- EXERCISE DATA
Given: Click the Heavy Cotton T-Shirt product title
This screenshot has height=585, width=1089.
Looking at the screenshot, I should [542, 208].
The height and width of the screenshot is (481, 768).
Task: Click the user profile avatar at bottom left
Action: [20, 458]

- TASK REQUIREMENTS
Go through the listing and write out each line exactly.

- RESPONSE TO THE TASK
Given: Click the Heavy Cotton T-Shirt product title
This screenshot has height=585, width=1089.
Looking at the screenshot, I should [542, 208].
The height and width of the screenshot is (481, 768).
Task: Click the user profile avatar at bottom left
Action: [20, 458]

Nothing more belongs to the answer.